DIRECTIVE –
Please edit the entries below by changing "hamburger menu" to "navigation menu", keeping every other word as it is. Leave the pictures out of your version.

ROWS –
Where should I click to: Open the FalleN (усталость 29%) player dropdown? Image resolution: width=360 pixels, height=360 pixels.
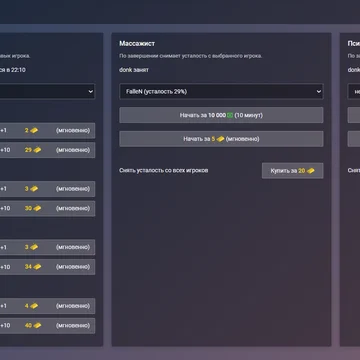click(221, 91)
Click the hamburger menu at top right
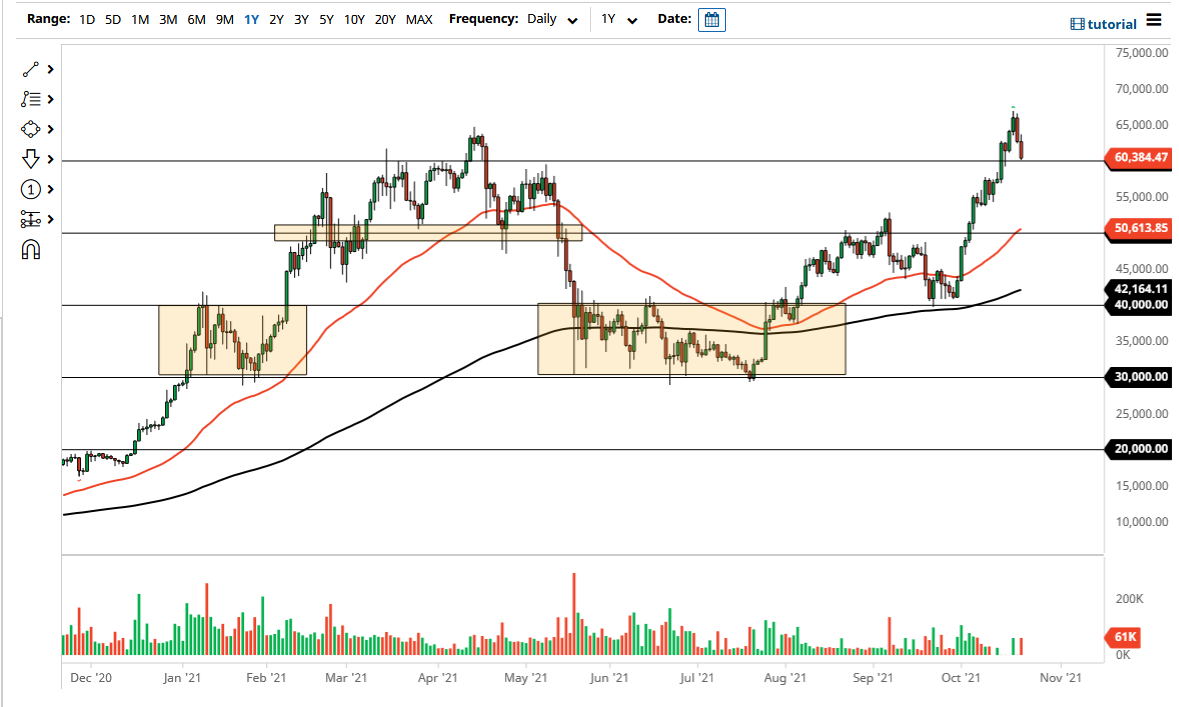The width and height of the screenshot is (1179, 707). coord(1156,22)
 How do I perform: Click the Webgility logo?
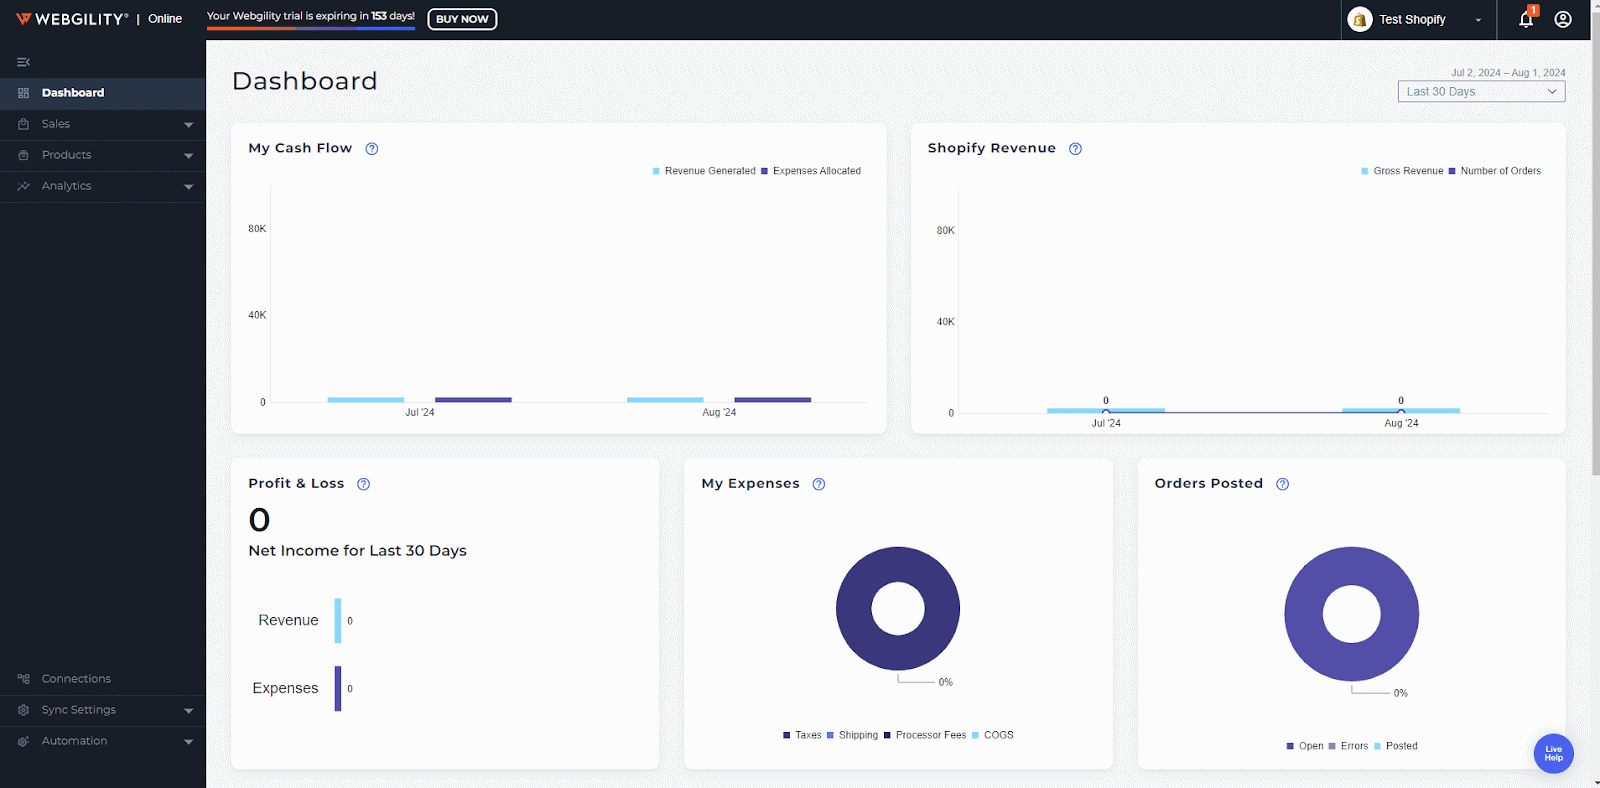72,19
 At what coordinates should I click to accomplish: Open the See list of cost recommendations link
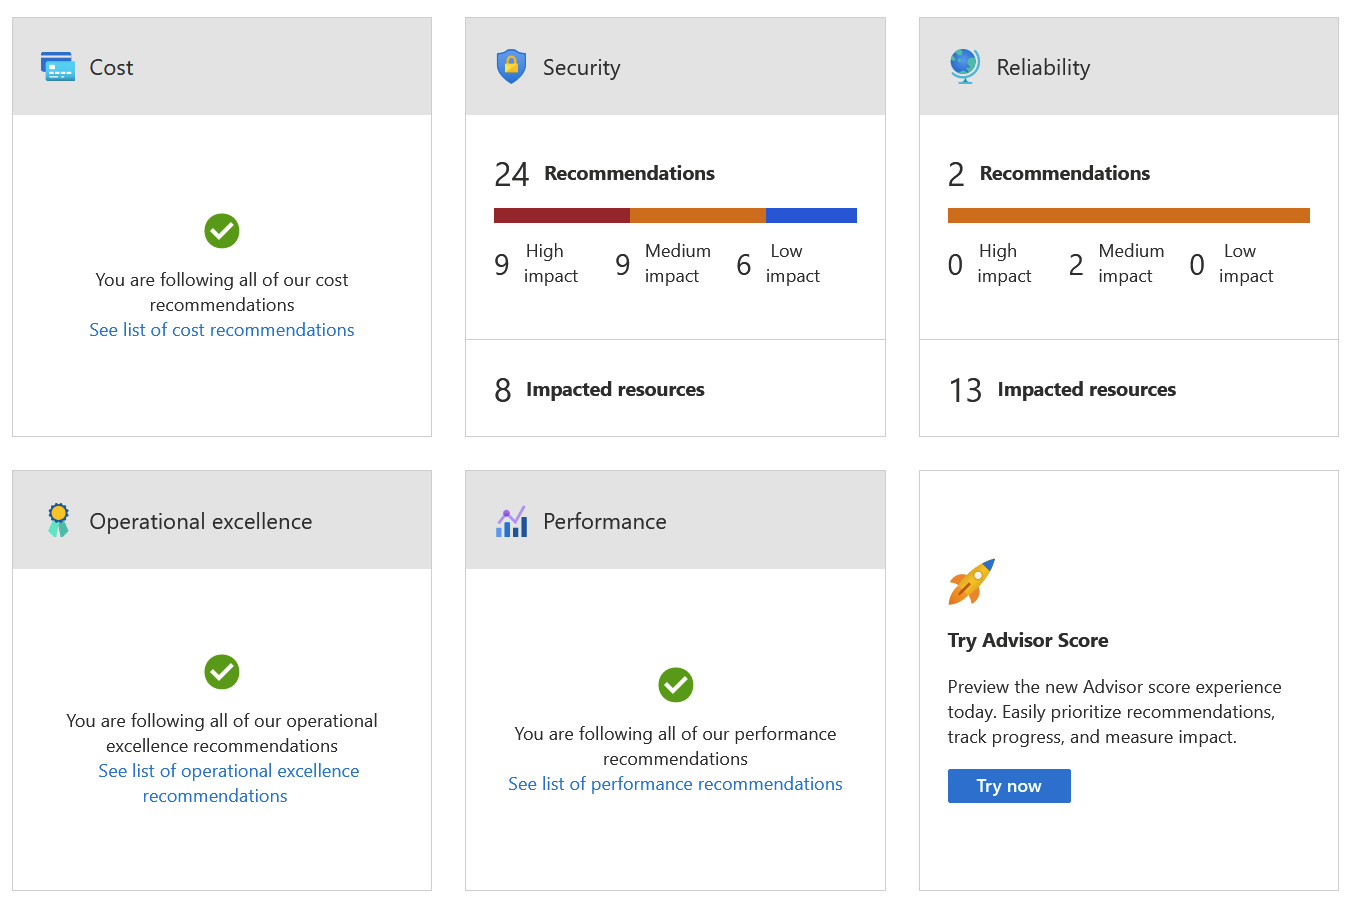pyautogui.click(x=222, y=330)
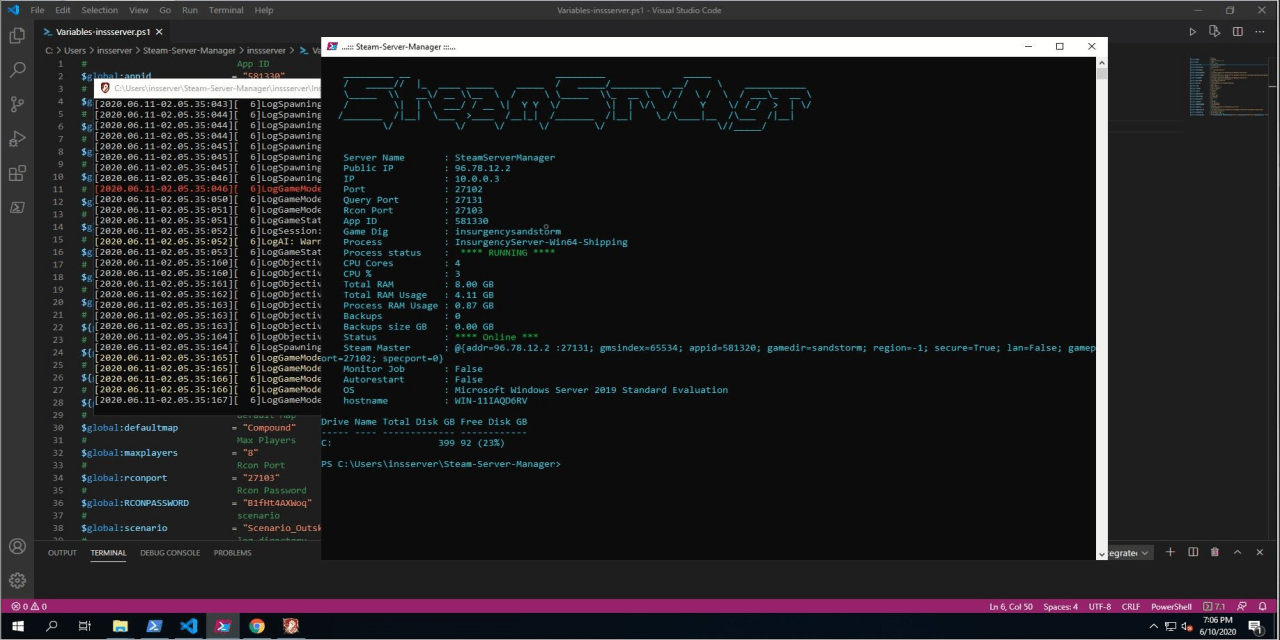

WRITTEN SOLUTION –
Where should I click to: Open the FalleN (усталость 29%) player dropdown? Image resolution: width=360 pixels, height=360 pixels.
click(221, 91)
Click the navigation menu at top right
The width and height of the screenshot is (1179, 707). coord(1156,22)
 How do I perform: Click the Webgility logo?
72,19
 At what coordinates should I click to accomplish: Open the See list of cost recommendations link
pyautogui.click(x=222, y=330)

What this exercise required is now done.